▶ _Article_
-- -- --

Lobby card for the film's re-issue.

Lobby card for the film’s re-issue.

But in Frankenstein Karloff found his ideal role. Because his makeup relied so much upon his own features, the camera could capture the actor’s emotions, the monster’s fleeting joys and depths of anguish. From the very start the creature is a physical threat, capable of great violence, but it’s the torture-by-torch that he endures from the sadistic Fritz that actually foments any monstrous qualities he possesses. Henry allows the creature to be locked away. He allows Fritz to do what he will. He’s a neglectful father. When the creature sees sunlight from a high window in the watchtower and reaches skyward in wonder, it’s heartbreaking. But the true wrenching moment is one of the film’s most famous scenes, as the monster, wandering free, meets a little girl throwing daisies into a river. Unafraid of the creature, she demonstrates her little game – making the daisies float. He plays along with her, until he runs out of daisies and decides to throw her into the water instead. It’s an innocent violence (and a moment that Karloff reportedly tried to dissuade Whale from filming); the creature is still a child, unaware of his own power. This act culminates in the powerful moment when the girl’s father carries her limp body through a crowd of villagers during a festival. Whale’s camera tracks with the father as he walks, his face frozen in grief. In the background, the villagers are still smiling as they drift through the shot, but their smiles fade as they see what’s moving through the foreground. I love Tod Browning’s Dracula, but moments like this prove why Whale pulled off the better film. Unlike a lot of early Talkies, Frankenstein doesn’t forget the lessons of the Silent Era. You could watch the film without sound and understand it perfectly.

-- -- --

▶ _Rows_
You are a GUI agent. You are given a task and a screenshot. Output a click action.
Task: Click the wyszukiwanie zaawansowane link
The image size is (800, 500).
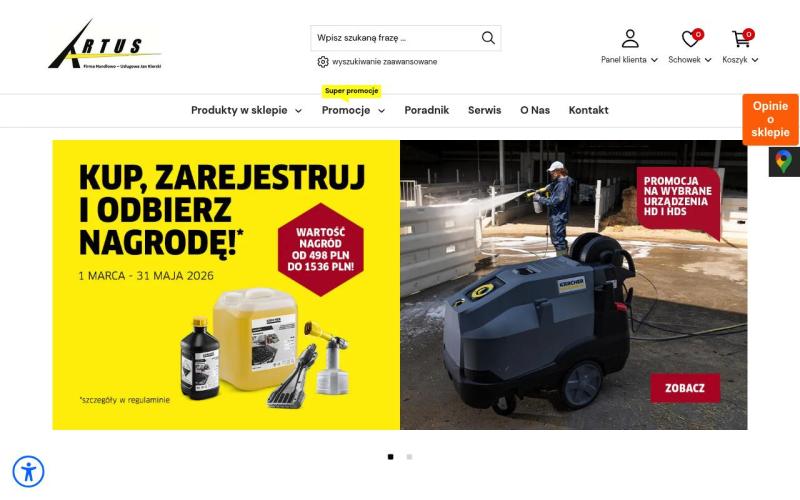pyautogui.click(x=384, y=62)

-- -- --

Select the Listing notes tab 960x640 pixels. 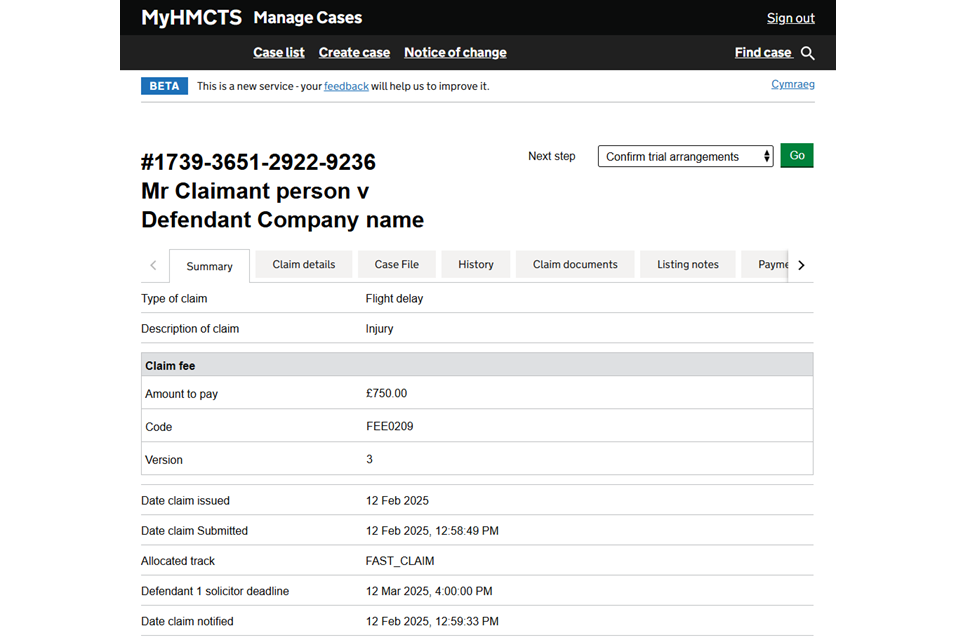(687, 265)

-- -- --

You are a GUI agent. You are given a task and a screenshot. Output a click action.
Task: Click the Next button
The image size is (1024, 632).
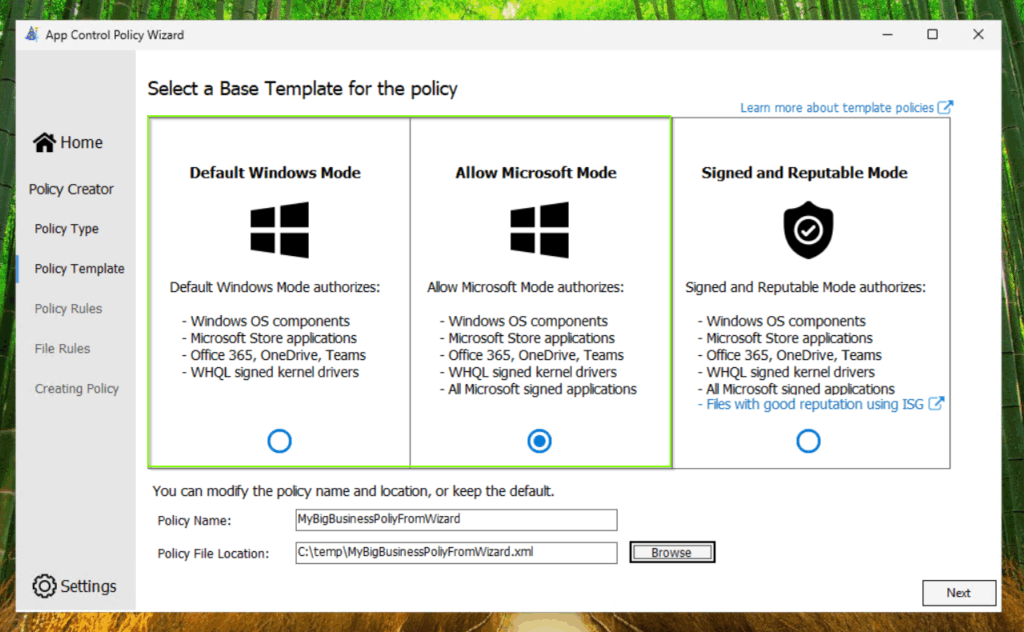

-- -- --

▶ _Task requirements_
A. Using the Frankenstein review above, decide whether each statement agrees with it: (i) Karloff reportedly tried to talk Whale out of filming the scene with the little girl; (ii) the little girl is frightened of the creature; (iii) the writer considers Tod Browning's Dracula the better film. For each, answer yes or no and quote the deciding words.
B. Carry the Frankenstein review forward, starting after its final sentence.

▶ _Responses_
A.
(i) Yes: "a moment that Karloff reportedly tried to dissuade Whale from filming"
(ii) No: "Unafraid of the creature, she demonstrates her little game"
(iii) No: "moments like this prove why Whale pulled off the better film"

B.
The original Mad Scientist.

The original Mad Scientist.

While the monster enacts his tragedy – born, abused, misunderstood, hunted – Clive’s Henry Frankenstein emerges from his delirium and into the sunlight with the promise of a happy marriage with Elizabeth. He’s a new man, like an addict who’s successfully gone cold turkey. “My work – those horrible days and nights – I couldn’t think of anything else,” he says. He’s healed by Elizabeth, but he’s also walked away from his creation. Similar to Shelley’s novel, his sin is not just creating life with the hubris of a man who wants to imitate God, but in not properly nurturing the life he’s created. There’s a toast in the film – “Here’s to the son to the house of Frankenstein!” – which indicates that his path will now take him to nature’s preferred method of creating life. But Henry can’t cut the ties to his creation, and the monster goes after Elizabeth. Ultimately Henry will find himself tracking down the creature as it flees the prototypical lynch mob of angry villagers. A windmill burns, and the monster screams, surrounded by fire. There’s almost something ritualistic about the film. It’s myth-making, separate from the novel. There would be interesting sequels, including Whale’s phenomenal Bride of Frankenstein (1935) and Rowland V. Lee’s Son of Frankenstein (1939). There would be the monster mashes of the 40’s, and the resurgence of Frankenstein and his creation(s) by Hammer in the 50’s through the 70’s, with Peter Cushing as a more coldly calculating doctor, unafraid to get his hands bloody. But there’s an undiminished spark in the 1931 film which remains untouchable. It’s the spark of creating a new life from an 1818 novel – of stitching together something unique, which will march on no matter how many windmills come crashing down.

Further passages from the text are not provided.